Who would have guessed that a two-man satire about the religious right would be cracking up audiences 26 years after its inception?

The "Greater Tuna" juggernaut is still rolling, having generated two sequels, a TV adaptation and several productions here in Richmond. The play by Jaston Williams, Joe Sears and Ed Howard is a favorite of theaters because it takes just two actors and needs only a couple of card tables for a set. But it's a favorite of actors, too, because they relish the challenge of ten roles apiece in a quick-change extravaganza.

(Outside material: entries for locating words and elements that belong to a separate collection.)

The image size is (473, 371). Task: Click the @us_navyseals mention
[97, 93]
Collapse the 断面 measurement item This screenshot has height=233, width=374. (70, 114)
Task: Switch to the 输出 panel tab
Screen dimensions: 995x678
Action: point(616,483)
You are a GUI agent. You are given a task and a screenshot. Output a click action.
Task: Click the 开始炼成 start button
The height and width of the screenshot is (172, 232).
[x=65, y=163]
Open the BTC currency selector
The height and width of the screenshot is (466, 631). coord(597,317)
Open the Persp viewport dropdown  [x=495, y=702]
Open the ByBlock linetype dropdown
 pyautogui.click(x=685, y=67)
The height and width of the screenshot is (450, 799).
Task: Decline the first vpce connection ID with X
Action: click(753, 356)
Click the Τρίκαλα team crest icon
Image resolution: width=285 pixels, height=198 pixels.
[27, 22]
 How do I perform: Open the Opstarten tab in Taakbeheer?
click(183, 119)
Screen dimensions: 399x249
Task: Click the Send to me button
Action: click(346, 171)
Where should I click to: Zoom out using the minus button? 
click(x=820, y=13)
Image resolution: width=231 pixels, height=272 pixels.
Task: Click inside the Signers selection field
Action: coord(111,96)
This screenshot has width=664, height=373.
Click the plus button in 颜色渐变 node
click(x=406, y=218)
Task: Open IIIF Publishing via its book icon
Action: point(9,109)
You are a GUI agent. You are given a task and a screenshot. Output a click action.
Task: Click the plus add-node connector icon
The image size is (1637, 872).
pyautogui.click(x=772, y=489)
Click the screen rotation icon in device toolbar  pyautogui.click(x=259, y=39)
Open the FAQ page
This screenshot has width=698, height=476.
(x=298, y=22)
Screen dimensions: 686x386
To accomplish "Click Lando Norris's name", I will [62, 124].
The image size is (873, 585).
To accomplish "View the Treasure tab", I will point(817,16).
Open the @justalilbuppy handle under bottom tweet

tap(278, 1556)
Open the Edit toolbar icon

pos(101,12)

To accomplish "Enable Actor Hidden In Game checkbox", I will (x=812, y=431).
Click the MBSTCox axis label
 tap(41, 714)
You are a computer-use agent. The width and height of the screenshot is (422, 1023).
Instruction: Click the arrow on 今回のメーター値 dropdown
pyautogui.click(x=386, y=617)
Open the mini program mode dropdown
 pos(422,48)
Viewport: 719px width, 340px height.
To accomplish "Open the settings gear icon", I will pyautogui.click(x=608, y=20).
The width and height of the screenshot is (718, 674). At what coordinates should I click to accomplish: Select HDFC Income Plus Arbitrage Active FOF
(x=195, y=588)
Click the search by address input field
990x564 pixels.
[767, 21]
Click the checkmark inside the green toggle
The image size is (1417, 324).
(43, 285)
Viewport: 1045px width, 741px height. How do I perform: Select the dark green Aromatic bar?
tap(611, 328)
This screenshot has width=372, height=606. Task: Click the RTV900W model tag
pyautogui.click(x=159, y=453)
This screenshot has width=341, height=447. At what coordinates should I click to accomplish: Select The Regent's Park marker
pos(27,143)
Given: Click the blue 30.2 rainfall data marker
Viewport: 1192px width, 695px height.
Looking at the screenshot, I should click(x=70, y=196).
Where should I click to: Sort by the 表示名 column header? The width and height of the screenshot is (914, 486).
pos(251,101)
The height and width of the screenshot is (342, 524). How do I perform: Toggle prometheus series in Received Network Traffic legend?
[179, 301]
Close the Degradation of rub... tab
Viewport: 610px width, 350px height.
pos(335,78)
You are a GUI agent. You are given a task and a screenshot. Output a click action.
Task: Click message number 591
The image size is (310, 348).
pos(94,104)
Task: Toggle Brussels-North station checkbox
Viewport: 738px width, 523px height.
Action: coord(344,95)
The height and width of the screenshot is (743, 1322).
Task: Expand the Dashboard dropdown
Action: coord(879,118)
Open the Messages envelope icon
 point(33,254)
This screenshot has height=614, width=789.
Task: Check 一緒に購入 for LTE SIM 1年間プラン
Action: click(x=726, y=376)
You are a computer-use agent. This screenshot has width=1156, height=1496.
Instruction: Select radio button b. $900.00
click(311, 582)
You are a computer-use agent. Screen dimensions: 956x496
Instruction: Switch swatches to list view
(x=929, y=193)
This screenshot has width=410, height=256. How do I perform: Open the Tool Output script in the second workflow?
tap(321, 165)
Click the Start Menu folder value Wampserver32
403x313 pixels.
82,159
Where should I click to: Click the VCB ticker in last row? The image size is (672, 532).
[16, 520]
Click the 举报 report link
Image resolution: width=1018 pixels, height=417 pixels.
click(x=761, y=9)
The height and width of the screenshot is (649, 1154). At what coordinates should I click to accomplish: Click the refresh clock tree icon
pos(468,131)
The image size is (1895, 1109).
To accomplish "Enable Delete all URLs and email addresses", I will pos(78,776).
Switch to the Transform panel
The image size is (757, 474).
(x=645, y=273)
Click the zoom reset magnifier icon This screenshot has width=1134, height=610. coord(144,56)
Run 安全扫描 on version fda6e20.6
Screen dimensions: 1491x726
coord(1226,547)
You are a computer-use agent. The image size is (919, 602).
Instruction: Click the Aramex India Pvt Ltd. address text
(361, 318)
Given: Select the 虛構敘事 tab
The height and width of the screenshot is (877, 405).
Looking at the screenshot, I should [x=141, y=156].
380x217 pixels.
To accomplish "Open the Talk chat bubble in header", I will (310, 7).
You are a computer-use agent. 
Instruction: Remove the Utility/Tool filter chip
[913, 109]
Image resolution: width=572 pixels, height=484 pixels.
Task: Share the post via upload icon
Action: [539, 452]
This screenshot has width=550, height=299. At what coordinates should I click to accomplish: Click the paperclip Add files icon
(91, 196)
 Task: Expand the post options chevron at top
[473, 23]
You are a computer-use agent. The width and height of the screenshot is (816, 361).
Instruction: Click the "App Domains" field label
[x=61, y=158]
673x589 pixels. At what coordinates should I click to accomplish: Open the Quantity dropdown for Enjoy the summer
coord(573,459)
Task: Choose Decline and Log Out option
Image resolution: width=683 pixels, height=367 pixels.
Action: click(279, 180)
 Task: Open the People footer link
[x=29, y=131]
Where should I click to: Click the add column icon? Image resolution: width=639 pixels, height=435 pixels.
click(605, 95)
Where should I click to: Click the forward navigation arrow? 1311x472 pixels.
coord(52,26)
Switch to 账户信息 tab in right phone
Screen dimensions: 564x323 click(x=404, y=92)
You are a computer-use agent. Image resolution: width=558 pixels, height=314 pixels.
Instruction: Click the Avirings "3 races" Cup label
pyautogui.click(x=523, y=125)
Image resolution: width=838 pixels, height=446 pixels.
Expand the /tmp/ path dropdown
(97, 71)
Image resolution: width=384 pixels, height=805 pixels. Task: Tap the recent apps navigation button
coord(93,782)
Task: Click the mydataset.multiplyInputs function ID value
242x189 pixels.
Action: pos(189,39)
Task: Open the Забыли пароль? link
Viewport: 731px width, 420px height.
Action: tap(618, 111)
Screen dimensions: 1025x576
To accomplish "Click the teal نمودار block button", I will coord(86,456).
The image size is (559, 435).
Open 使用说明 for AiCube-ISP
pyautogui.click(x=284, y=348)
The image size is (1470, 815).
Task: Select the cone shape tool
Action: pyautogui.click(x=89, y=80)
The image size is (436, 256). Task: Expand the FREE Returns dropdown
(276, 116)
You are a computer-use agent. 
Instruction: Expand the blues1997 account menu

Tuna, Texas, is the third-smallest town in the state, and it has a variety of nutty residents whose concerns are amusingly different from those of the sophisticated urbanite (or so we'd like to think).

The framework for the show is the radio programming at station OKKK (and that name is not an accident), opened by the morning news program of Thurston Wheelis and Arles Struvie, which includes funny weather, funny commercials and a notice about the upcoming Klan meeting.

There's an invitation for black people and Mexican-Americans to come and audition for an upcoming production of "My Fair Lady" -- "You just might get a part in the chorus," they're told. And there are multiple "pet of the week" segments from Petey Fisk, head of Tuna's Humane Society, who has a little speech impediment on his p's.

Then we move on to the Bumiller household, where mama Bertha is coping with her depressed 18-year-old daughter, Charlene; her reform-school son, Stanley; and her younger boy, Little Jody, who's always followed by a pack of dogs. A plot develops involving Bertha's elderly Aunt Pearl Burras and the death of a local judge, with detours to meet Vera Carp and her Smut Snatchers of the New Order, who want to wipe offending words like ball and nut from the dictionary in the high school library.

The roles are split between the tireless actors Joe Inscoe and David Clark, who are much more energetic than their slightly tired material. Both are hilarious as they whip in and out of costumes and characters. Inscoe is especially funny as the mint-green pantsuited Bertha, as the spiteful Aunt Pearl, and as OKKK station manager Leonard Childers, in tinted aviator glasses and the longest white shoes ever seen. (Marcia Miller Hailey designed the costumes, and a team of three dressers makes the quick changes happen.) Clark's best characters are Didi Snavely, who owns a used-weapons shop; poor Petey Fisk; truculent Charlene; and the bombastic but easily bored Vera. Their thick Texas accents are great, too.

Director Joe Pabst, with his penchant for broad comedy, gets everything right here, from physical bits to timing to a well-produced and perfectly timed sound design that weaves the sketches together. If you'd like "A Prairie Home Companion" with cross-dressing and without zydeco, you'll like "Greater Tuna."